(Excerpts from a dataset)

☆ ☆ ☆ ☆ ☆

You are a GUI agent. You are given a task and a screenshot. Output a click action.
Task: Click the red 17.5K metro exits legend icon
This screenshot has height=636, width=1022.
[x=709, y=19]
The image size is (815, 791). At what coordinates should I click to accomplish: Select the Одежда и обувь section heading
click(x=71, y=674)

☆ ☆ ☆ ☆ ☆

**Exercise brief:**
In your response, reproduce the records exactly, every one.

**Task answer:**
You are a GUI agent. You are given a task and a screenshot. Output a click action.
Task: Click the red 17.5K metro exits legend icon
This screenshot has height=636, width=1022.
[x=709, y=19]
The image size is (815, 791). At what coordinates should I click to accomplish: Select the Одежда и обувь section heading
click(x=71, y=674)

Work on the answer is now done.